--- START ---

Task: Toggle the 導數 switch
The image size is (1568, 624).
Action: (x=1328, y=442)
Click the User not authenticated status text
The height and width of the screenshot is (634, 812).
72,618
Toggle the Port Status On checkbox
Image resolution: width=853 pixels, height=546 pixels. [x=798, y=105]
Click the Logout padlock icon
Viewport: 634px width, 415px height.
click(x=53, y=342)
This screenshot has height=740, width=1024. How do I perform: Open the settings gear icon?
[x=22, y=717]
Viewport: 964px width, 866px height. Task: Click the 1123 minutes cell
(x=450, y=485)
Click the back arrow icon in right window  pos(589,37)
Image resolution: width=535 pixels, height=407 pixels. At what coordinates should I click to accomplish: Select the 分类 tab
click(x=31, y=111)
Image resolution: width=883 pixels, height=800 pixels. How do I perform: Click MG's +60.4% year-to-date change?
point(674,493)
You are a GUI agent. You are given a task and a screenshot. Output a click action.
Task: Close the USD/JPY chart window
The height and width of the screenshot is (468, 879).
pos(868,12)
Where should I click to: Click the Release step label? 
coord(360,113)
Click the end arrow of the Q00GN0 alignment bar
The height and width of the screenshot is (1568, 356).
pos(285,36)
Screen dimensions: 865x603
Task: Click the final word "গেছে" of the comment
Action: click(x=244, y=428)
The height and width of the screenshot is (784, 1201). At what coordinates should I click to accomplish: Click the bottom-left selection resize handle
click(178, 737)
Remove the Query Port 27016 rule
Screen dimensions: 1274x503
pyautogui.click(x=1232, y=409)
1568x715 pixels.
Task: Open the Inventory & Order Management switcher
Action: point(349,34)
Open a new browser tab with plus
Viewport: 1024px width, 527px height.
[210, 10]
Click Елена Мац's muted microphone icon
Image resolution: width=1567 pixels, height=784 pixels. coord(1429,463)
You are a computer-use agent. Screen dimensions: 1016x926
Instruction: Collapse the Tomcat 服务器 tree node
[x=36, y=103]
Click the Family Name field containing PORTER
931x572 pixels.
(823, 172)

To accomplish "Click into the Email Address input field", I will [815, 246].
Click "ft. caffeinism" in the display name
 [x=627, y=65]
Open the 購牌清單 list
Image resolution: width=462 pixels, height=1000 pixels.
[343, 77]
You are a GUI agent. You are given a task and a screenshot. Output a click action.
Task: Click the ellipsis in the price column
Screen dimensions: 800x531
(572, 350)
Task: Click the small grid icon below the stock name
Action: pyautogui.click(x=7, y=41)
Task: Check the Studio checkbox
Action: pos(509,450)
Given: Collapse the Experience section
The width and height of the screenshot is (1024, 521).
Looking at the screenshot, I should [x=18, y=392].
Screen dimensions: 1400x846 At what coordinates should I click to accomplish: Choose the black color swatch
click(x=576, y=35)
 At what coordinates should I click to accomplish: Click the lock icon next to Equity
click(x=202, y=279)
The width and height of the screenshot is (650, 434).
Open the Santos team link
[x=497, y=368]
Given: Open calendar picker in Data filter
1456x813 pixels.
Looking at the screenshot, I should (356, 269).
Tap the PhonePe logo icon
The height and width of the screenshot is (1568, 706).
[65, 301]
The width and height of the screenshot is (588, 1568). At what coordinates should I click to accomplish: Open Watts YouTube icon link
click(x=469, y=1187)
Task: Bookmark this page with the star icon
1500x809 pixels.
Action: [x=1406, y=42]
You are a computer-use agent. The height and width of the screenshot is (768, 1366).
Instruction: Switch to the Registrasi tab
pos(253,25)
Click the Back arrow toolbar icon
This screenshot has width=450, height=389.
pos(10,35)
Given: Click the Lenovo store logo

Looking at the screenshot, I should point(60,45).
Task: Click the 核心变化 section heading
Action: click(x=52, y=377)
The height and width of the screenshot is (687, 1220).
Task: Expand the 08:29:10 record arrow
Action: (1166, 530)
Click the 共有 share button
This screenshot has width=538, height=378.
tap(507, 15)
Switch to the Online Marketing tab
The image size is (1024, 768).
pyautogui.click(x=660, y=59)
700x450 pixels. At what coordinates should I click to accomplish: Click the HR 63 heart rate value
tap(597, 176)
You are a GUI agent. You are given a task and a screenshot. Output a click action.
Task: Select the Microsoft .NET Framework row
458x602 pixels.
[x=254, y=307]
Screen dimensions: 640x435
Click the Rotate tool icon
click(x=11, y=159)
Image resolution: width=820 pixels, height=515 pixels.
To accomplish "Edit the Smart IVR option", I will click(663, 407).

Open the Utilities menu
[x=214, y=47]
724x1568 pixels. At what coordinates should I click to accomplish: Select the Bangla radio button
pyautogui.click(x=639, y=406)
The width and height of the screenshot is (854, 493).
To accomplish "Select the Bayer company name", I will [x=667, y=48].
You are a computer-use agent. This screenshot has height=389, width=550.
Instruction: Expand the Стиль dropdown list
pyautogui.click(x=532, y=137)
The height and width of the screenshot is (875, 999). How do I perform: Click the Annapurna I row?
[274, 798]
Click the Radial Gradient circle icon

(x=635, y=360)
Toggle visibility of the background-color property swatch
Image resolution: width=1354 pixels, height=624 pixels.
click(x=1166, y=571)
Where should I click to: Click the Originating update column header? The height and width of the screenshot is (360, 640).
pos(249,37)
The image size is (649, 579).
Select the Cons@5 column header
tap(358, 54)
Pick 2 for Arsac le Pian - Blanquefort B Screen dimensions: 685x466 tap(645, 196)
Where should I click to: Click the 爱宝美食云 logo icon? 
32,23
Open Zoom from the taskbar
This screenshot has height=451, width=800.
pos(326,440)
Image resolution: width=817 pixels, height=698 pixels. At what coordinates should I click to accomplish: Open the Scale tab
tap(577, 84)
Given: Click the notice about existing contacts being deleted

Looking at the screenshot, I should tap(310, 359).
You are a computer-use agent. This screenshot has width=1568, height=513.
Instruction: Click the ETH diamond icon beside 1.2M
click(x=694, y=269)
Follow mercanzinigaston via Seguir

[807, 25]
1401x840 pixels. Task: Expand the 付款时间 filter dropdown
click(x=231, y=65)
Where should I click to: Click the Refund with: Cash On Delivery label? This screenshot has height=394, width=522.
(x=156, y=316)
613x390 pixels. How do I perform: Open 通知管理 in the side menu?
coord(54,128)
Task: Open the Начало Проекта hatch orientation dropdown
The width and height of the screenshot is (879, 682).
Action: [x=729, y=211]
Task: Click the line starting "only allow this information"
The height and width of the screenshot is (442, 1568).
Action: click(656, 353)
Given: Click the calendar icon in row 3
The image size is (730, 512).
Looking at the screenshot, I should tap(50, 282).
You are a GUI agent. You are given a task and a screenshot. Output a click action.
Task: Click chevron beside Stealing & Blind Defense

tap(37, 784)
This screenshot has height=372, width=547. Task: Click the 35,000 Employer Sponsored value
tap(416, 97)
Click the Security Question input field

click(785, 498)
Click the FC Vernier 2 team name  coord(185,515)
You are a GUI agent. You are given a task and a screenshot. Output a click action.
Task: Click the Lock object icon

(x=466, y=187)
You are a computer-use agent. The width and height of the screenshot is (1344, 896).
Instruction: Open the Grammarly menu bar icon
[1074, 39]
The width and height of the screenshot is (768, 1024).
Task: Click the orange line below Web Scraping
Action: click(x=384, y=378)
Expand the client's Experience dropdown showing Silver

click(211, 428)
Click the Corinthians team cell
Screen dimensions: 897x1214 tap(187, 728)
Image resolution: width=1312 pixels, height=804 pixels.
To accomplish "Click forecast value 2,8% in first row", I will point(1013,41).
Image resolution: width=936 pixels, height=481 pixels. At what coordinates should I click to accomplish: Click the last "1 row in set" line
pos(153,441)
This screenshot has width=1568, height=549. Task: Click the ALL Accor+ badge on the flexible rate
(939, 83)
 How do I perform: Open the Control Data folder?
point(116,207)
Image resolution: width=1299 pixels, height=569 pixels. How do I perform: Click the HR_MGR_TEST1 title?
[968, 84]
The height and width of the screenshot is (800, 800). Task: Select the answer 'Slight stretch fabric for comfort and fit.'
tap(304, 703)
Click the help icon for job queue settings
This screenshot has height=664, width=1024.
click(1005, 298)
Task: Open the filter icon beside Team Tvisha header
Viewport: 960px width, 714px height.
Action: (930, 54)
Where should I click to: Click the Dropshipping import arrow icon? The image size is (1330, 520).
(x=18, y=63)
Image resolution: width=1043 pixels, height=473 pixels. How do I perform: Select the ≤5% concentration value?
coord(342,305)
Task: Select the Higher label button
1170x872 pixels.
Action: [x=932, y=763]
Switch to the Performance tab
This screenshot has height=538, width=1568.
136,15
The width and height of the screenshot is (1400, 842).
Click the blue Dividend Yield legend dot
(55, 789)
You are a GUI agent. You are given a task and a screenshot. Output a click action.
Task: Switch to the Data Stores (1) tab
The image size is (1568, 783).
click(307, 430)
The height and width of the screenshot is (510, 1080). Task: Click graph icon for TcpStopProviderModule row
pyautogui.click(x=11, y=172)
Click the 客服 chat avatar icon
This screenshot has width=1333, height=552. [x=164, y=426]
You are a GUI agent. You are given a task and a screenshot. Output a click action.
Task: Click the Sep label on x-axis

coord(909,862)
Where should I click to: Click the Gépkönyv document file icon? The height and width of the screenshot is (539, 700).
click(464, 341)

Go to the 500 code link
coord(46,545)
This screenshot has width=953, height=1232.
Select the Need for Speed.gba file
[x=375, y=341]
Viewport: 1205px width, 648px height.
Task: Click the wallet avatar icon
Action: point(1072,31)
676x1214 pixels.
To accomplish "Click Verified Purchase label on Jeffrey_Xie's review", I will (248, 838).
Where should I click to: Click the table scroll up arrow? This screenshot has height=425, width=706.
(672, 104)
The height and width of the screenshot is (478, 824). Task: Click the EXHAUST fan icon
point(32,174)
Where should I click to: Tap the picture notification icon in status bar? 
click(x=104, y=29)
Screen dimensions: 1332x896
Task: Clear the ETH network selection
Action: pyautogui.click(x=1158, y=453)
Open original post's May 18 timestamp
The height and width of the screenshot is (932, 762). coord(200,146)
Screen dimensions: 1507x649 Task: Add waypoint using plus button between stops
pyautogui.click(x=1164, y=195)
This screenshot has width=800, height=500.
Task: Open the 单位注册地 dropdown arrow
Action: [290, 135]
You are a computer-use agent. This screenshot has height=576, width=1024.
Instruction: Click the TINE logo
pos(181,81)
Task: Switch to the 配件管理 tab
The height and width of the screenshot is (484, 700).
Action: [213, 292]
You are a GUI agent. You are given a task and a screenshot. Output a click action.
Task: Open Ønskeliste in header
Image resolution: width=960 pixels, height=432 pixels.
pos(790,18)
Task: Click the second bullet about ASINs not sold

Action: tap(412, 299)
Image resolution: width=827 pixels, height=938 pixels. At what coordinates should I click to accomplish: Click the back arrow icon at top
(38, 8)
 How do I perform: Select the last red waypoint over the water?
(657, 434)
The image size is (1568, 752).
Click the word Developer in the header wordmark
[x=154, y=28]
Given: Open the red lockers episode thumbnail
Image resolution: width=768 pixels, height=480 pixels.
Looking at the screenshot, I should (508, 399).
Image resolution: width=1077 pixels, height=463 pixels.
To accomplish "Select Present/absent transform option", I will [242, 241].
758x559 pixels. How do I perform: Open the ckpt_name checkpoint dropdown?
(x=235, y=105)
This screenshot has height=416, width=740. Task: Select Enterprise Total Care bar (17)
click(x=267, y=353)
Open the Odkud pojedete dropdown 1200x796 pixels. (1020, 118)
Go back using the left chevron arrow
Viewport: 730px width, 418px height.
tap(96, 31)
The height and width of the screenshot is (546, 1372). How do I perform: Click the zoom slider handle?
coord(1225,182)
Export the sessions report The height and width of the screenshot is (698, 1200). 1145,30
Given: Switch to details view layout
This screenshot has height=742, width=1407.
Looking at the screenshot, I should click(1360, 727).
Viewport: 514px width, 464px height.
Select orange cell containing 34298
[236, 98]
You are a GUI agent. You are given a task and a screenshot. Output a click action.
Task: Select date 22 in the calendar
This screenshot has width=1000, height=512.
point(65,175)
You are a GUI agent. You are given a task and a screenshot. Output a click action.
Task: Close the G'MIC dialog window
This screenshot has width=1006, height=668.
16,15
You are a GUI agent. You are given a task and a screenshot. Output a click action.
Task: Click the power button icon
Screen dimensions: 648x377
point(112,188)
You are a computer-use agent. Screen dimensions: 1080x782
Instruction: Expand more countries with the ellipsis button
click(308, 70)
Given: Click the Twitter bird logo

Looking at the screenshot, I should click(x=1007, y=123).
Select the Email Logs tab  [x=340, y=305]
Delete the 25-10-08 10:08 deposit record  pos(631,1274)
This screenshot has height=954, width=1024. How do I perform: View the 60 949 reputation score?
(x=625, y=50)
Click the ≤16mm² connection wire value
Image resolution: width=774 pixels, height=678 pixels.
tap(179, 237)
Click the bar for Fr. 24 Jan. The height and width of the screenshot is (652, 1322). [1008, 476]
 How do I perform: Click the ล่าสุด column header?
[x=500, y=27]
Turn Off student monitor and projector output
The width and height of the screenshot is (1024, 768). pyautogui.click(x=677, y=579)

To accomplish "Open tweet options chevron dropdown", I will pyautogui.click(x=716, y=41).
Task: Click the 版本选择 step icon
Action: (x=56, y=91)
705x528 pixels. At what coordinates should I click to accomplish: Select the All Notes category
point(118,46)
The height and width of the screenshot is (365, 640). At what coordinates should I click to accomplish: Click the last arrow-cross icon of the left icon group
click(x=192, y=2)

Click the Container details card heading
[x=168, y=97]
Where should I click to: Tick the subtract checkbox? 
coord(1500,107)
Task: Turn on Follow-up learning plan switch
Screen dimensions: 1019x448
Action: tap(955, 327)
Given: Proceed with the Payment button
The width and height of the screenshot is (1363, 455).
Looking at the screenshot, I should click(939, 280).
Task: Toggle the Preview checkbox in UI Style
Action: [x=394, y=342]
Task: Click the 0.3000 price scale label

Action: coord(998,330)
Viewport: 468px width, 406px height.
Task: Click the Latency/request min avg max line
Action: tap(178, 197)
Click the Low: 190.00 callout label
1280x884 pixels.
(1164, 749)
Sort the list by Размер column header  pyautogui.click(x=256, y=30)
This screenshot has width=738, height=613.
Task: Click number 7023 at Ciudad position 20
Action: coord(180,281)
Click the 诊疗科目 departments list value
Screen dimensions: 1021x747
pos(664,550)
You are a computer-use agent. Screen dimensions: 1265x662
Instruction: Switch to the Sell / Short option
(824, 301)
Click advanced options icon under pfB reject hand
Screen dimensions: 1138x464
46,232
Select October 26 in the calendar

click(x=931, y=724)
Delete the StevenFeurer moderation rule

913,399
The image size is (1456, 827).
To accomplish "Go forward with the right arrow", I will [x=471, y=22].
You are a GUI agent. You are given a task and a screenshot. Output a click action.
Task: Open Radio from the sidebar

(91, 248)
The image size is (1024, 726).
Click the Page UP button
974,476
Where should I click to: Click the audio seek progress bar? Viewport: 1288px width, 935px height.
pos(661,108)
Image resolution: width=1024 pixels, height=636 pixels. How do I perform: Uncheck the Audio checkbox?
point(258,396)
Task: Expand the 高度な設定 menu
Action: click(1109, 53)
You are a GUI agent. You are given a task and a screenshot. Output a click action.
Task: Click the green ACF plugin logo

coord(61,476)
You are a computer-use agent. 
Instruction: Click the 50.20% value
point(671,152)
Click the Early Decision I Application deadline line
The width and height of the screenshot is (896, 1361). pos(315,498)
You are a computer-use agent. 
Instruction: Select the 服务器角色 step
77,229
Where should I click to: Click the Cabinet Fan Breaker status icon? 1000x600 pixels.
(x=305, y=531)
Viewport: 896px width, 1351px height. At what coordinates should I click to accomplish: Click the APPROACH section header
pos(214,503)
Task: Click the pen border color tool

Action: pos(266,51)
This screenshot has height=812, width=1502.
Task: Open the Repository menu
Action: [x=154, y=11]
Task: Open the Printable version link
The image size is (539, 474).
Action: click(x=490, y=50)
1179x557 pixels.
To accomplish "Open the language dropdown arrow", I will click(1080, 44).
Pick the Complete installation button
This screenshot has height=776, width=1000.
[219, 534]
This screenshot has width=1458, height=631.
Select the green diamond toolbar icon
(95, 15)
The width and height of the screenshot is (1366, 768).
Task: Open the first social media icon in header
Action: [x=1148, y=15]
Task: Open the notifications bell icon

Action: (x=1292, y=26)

--- END ---

■ Task statement ■
Leave out every line ahead of the one containing "1179x557 pixels." and print the rest of the listing exactly.

■ Answer to this task ■
1179x557 pixels.
To accomplish "Open the language dropdown arrow", I will click(1080, 44).
Pick the Complete installation button
This screenshot has height=776, width=1000.
[219, 534]
This screenshot has width=1458, height=631.
Select the green diamond toolbar icon
(95, 15)
The width and height of the screenshot is (1366, 768).
Task: Open the first social media icon in header
Action: [x=1148, y=15]
Task: Open the notifications bell icon

Action: (x=1292, y=26)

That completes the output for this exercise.